Mamie and Afya have this riot planned down to the minute.

Distantly, the drums of the Martial garrison thud, calling for backup. Hel must have sent a message to the drum tower. But if she wants soldiers here to quell the riot, then she can’t maintain the cordon around the city.

Which was, I now understand, Afya and Mamie’s plan all along.

Once the cordon around the wagons is lifted, Afya can get us safely hidden and out of the city. Our caravan will be one of hundreds leaving Nur.

Helene entered the theater near the stage and has now pressed halfway toward me. But she is alone, an armored, silver-faced island in a roiling sea of human rage. Dex has disappeared, and the other Mask who entered the amphitheater with her—Harper—heads out one of the exits.

The fact that she’s alone doesn’t deter Helene. She makes for me with a single-minded determination that is as familiar to me as my own skin. She shoves forward, her body gathering an inexorable force that propels her through the Tribesmen like a shark toward bloodied prey. But the crowd closes in. Fingers grasp at her cloak, her neck. Someone puts a hand on her shoulder, and she pivots, grabs it, and snaps it in one breath. I can almost hear her logic: It’s faster to to keep going than to fight them all.
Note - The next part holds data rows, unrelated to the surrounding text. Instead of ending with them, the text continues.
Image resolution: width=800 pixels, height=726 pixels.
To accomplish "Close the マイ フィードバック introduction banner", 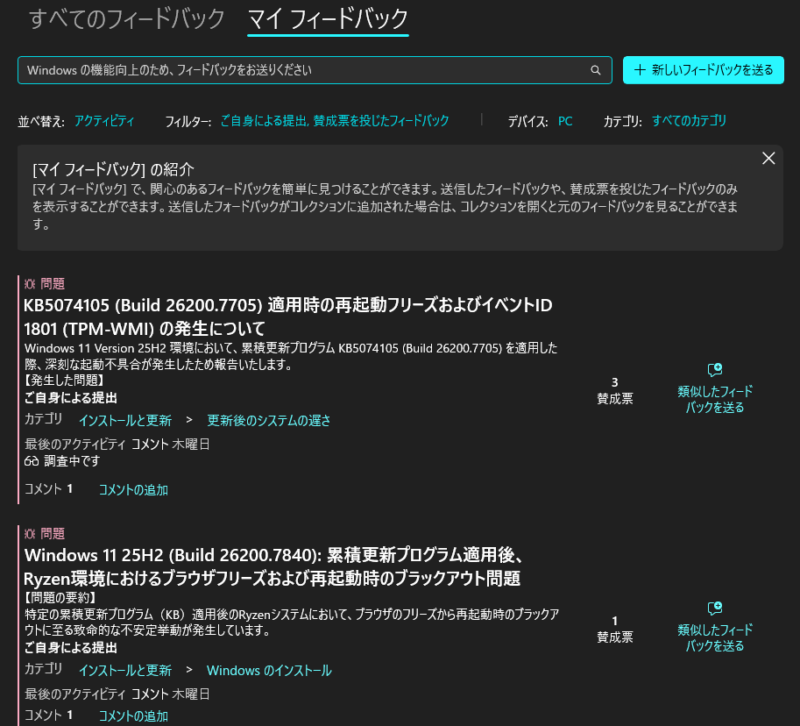I will (768, 158).
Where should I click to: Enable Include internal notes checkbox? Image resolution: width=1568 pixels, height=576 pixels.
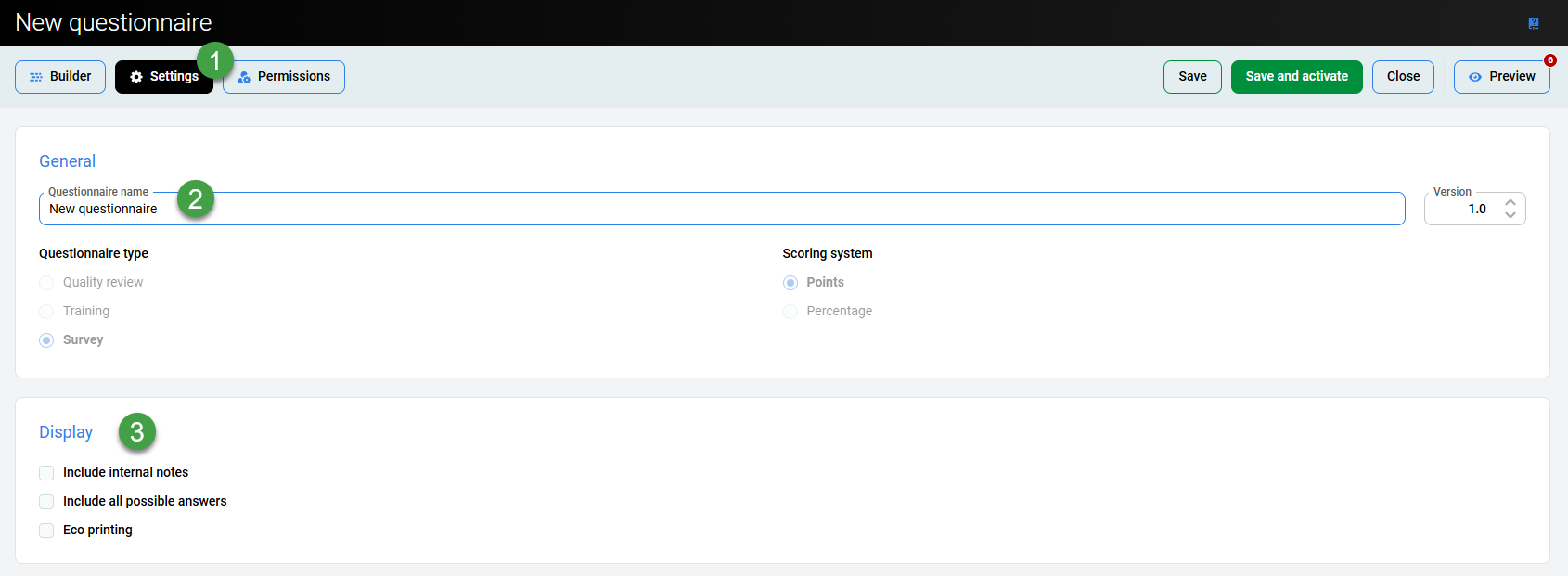pos(46,473)
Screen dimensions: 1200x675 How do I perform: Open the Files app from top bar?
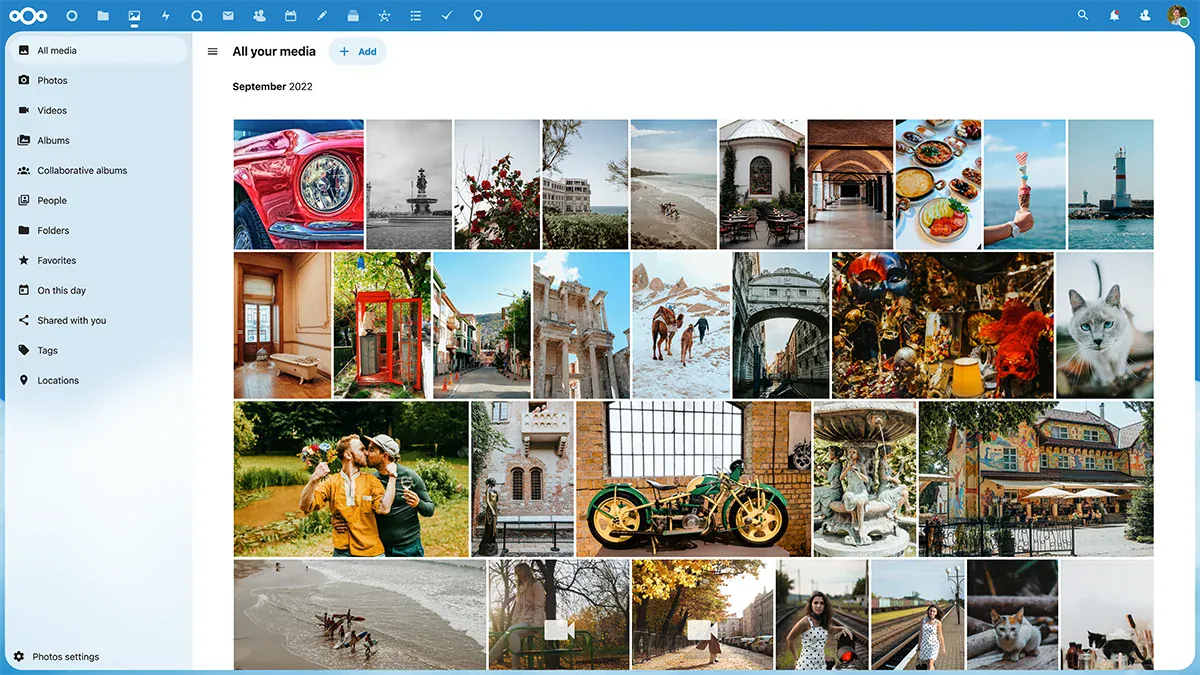tap(103, 15)
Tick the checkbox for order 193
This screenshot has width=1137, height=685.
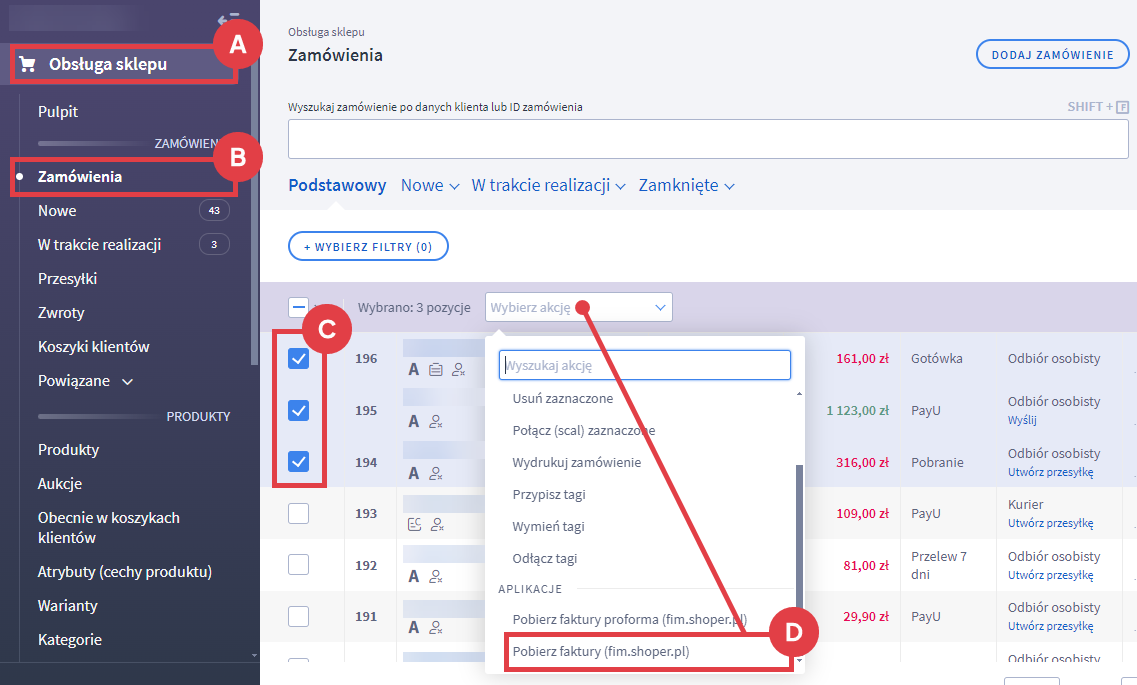pos(298,513)
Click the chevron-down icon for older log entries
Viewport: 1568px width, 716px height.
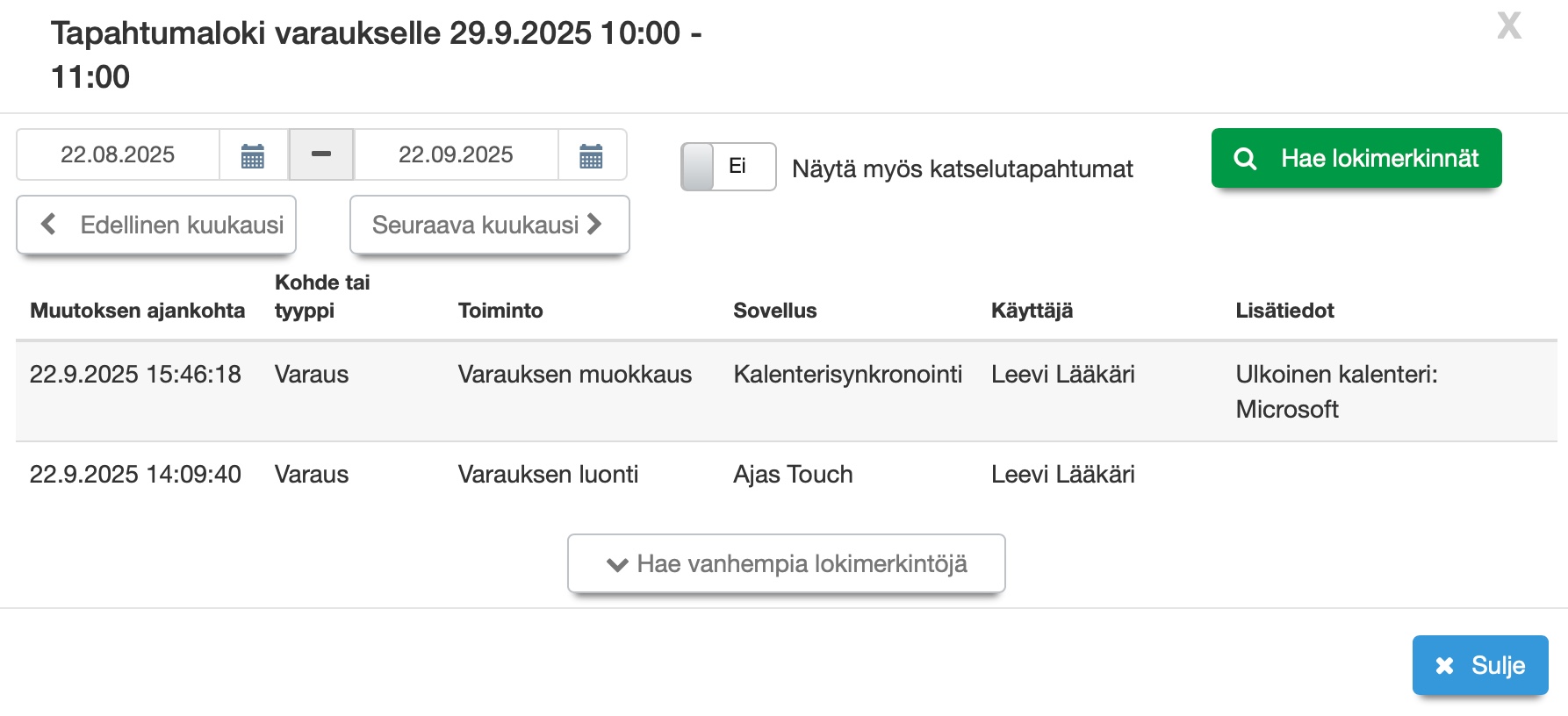pos(617,564)
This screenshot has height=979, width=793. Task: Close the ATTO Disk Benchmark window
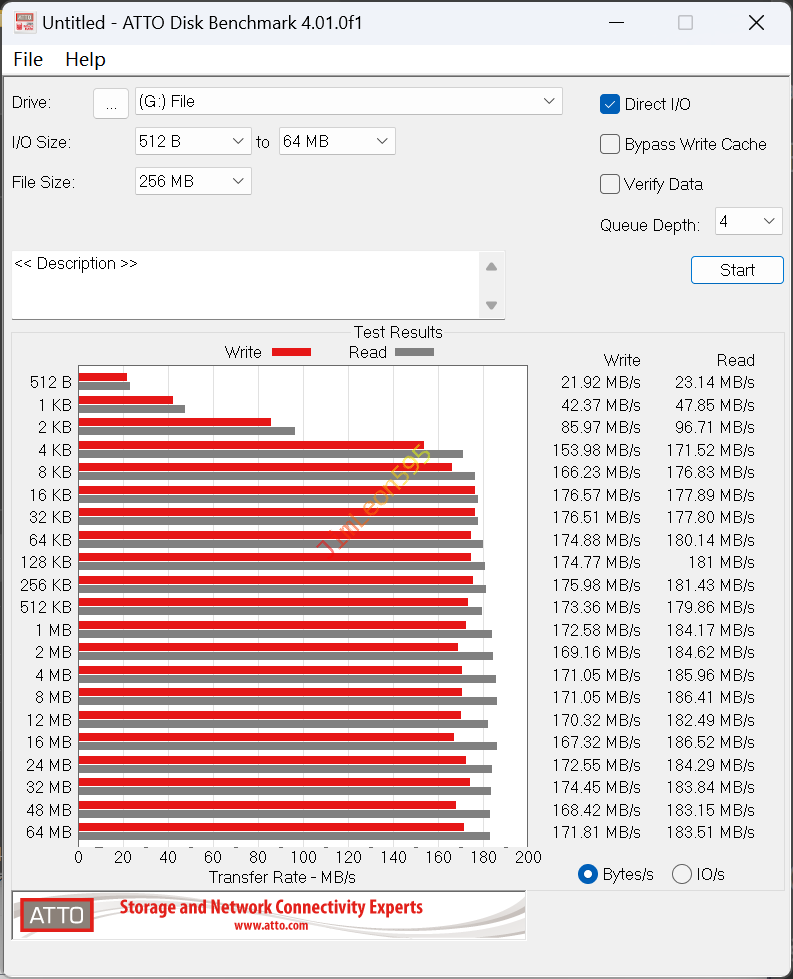pyautogui.click(x=756, y=23)
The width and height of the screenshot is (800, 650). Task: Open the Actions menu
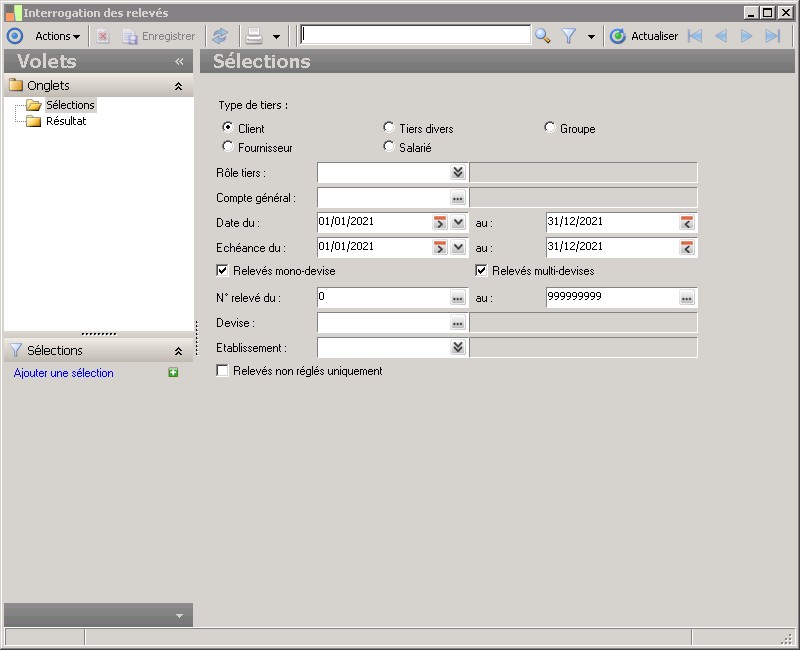tap(57, 36)
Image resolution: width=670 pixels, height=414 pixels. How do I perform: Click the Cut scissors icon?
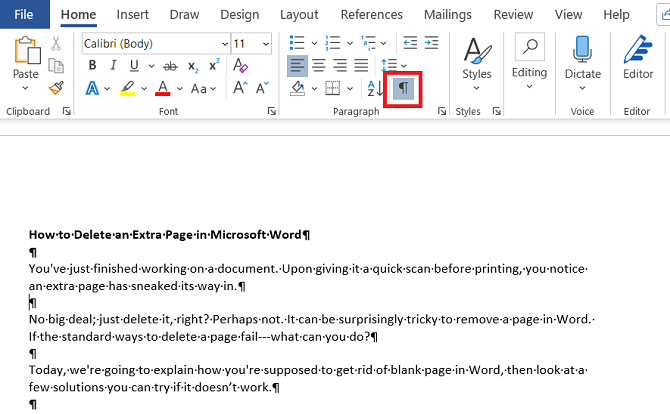coord(56,43)
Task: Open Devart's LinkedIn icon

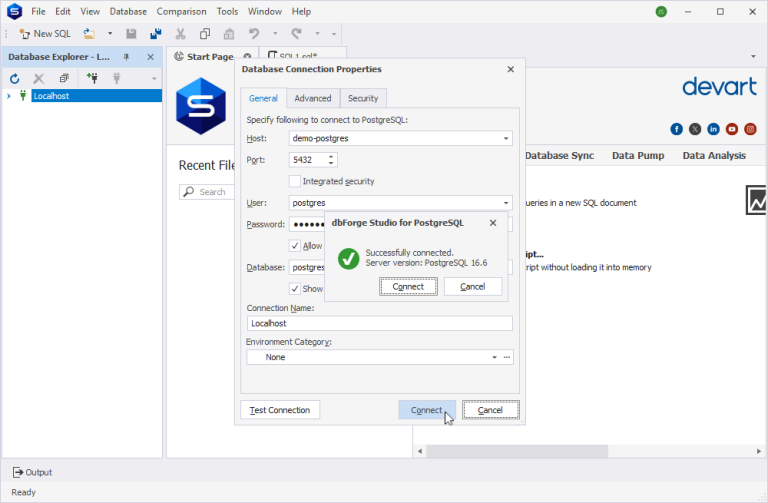Action: click(x=713, y=129)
Her movement is hampered, slowed, stopped. It is only then that I hear the hiss of her scims whipping out of their scabbards. She is the Blood Shrike now, a grim-faced knight of the Empire, her blades carving a path forward in sprays of blood.

I glance over my shoulder and catch Laia and Afya pushing through one of the gates and out of the theater. When I look back at Helene, her scims fly—but not fast enough. Multiple Tribesmen attack—dozens—too many for her to counter at once. The crowd has taken on a life of its own and does not fear her blades. I see the moment she realizes it—the moment she knows that no matter how swift she is, there are too many for her to fight.

She meets my stare, her fury blazing. Then she drops, pulled down by those around her.

Again, my body moves before my mind knows what I am doing. I pull a cloak off a woman in the crowd—she doesn’t even notice its absence—and muscle my way through, my only thought to get to Helene, to pull her out, to keep her from being beaten or trampled to death. Why, Elias? She’s your enemy now.

The thought sickens me. She was my best friend. I can’t just throw that away.

I drop, lunge forward through robes, legs, and weaponry, and pull the cloak around Helene. One arm goes around her waist, and I use the other to cut the straps on her scims and her brace of throwing knives. Her weapons drop, and when she coughs, blood spatters her armor. I bear her weight as her legs fight to find their strength. We are through one ring of Tribesmen, then another, until we are moving quickly away from where the rioters are still howling for her blood.

Leave her, Elias. Get her clear and leave her. Distraction complete. You’re done.

But if I leave her now, and any other Tribesmen attack while she’s hardly able to walk, then I might as well not have pulled her out.

I keep walking, holding her up until she gets her feet. She coughs and shakes, and I know that all of her instincts are ordering her to draw breath, to calm her heartbeat—to survive. Which is perhaps why she doesn’t resist me until we are through one of the theater’s gates and halfway down an empty, dusty alley beyond.

She finally shoves me away and rips the cloak off. A hundred emotions flash across her face as she casts the cloak on the ground, things no one else would ever see or know but me. That alone extinguishes the days and weeks and miles dividing us. Her hands shake, and I notice the ring on her finger.